Favorite Flanders Family Games

Raising a family of any size is a lot of work, but it’s seldom dull. The chores themselves can be quite enjoyable when done together with happy hearts. Younger children are especially eager to work, and they take pride in helping. If you cultivate this attitude in your little ones, you will still have cheerful workers when they grow older.

That said, there’s more to life than jobs and chores, and our family believes in regularly enjoying healthy doses of fun and games. We try to choose activities that all of us can enjoy, like listening to Dad read aloud, riding bikes around the neighborhood, playing a round of four-square in the driveway, staging arm-wrestling competitions, eating picnic dinners in the tree fort, or working jig-saw puzzles at the kitchen table. Some of our favorite family games are ones our kids invented themselves. We’ve included rules for these, along with other favorites below.

The Family that Plays Together Stays Together… Give These Ideas a Try Tonight!

Indoor Games

Spoons: This is a card game all ages can enjoy. Players sit around a table. Place a pile of spoons in the center of the table equal to one less than the number of players beginning the game. The person at the head of the table shuffles the deck, then deals four cards to each player, including himself.

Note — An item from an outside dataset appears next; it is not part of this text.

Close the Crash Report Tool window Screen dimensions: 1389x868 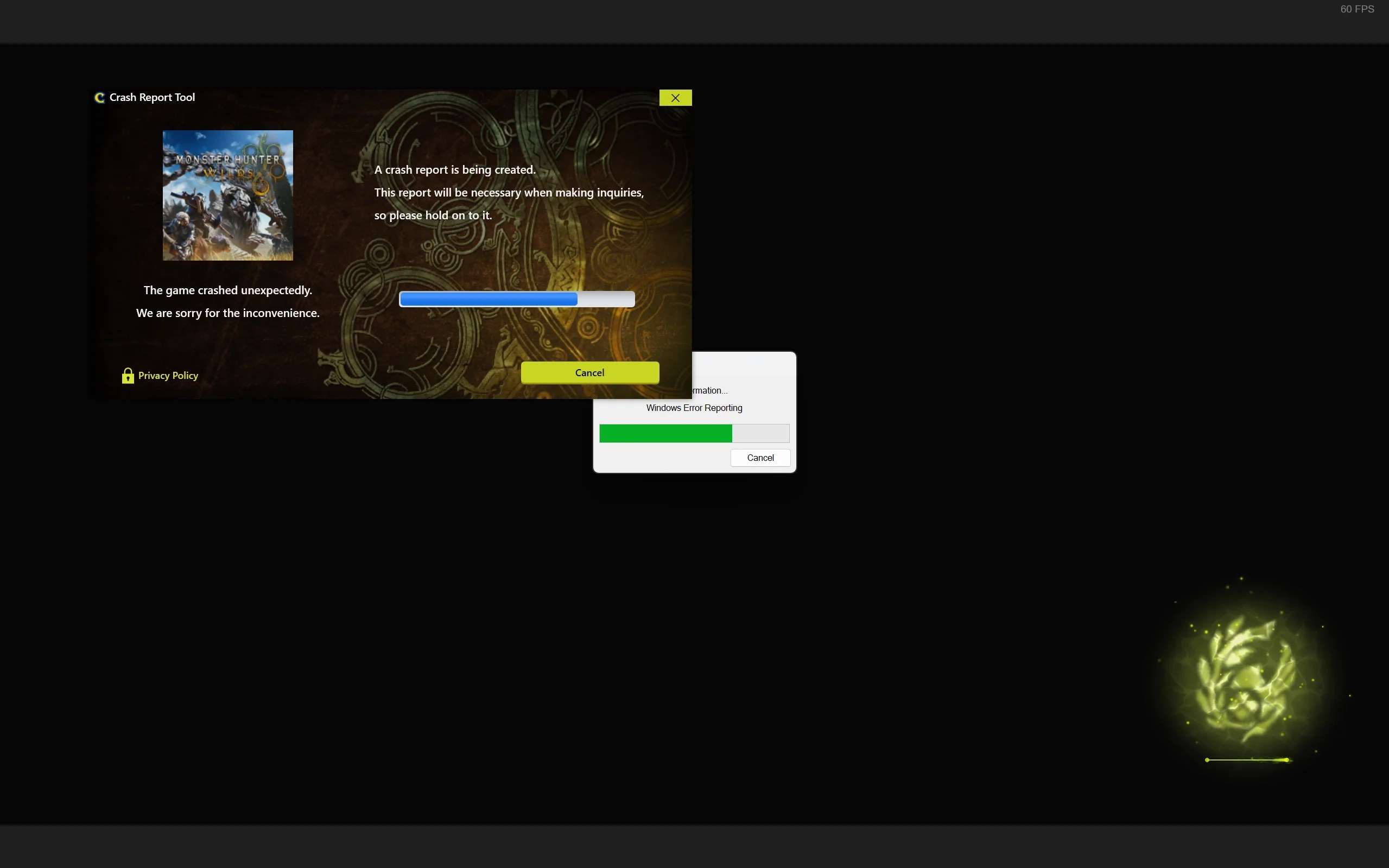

He then places the stack of remaining cards in front of himself, draws one card, examines it and decides whether to pass it on to the next player, or to exchange it for one of the four cards in his hand and pass the discarded card to the player on his right, then immediately draws a new card and quickly goes through the process again. Meanwhile, the next player takes whichever card is passed and makes a similar choice, then passes a card to the player on his right. Discarded cards continue to fly around the table in this fashion until one player manages to collect four of a kind, at which point he grabs a spoon from the center of the table. As soon as the first spoon is thus claimed, the other players scramble to grab a spoon, as well. The player left without a spoon is out of the game, one of the remaining spoons is removed from the center pile, and players begin a new round. Each subsequent round will have one fewer spoon and one fewer player. The last player left in the final game wins.

The Hat Game: Every player except the hat holder is given a small slip of paper on which he or she writes a word or phrase without anyone else seeing. Papers are then folded in half and collected dropped into the hat. Any player too young to write can whisper a word or phrase to the hat holder who will record it on the little one’s slip of paper. Once all slips are collected, the hat holder reads each paper aloud. Beginning with the winner of the previous game, the players then take turns guessing who wrote what. If the first guess is right, that player gets another guess and the person he correctly identified as the author of a particular word or phrase is out. If he guesses wrong, the person he misidentified gets to guess. Players who are out can help advise the guesser, but players who are still in cannot. The last player in the game (the one nobody was able to correctly match with his word or phrase) wins the game and gets to be first guesser in the next round.

Outdoor Games

Zombie Tree Tag: One person is “the zombie”. He counts to fifteen and gives chase to everybody else. Anyone he tags becomes a “zombie” and joins him in tagging others. All trees serve as bases, but only for fifteen seconds at a time. Zombies must back 15 feet away from any player on a tree. Each player gets three trees per game (or one tree three times). When you are out of trees (and surrounded by zombies), you are out of luck. Last one tagged is the winner and serves as the first zombie for the next game.

Swing Tag: For this game, you need a fairly narrow swingset (with space for about three swings). Designate a base on either side of the swingset, out of the swings’ reach (we use the brick wall of our house on one side and the fence on the other). Toss all but the center swing up out of the way. One person gets in the remaining swing (this works better if he hooks the swing under his arms and across the belly, rather than sitting in it, and he must stay in the swing through the entire game). Everybody else gets on the same base. When the person in the swing yells “go”, players must run underneath the swingset and get to the other base without being tagged by the person in the swing. The first person to make it safely to the other base counts to 30. Anybody not on the new base by the time he finishes the count is out. Anybody who gets tagged while running across is also out. Last person left in wins, and gets to be in the swing for the next game. If the entire group of players makes it from one base to the other three times in a row without anybody being tagged, a new “it” is selected and the game begins again.

Octopus Tag: Everybody except one mobile “it” lines up on one side of the yard or field. When the “it” yells “go”, players run to the opposite side of the yard. Anybody tagged on the way across becomes a stationary “it”. Those tagged must remain rooted to the spot where they were tagged while trying to help the mobile “it” tag others on their next trip across the yard. End zones are safe, but the field between eventually becomes a maze of stationary “its”, so it takes great skill to get across without being tagged. Last one tagged gets to be the mobile “it” for the next game.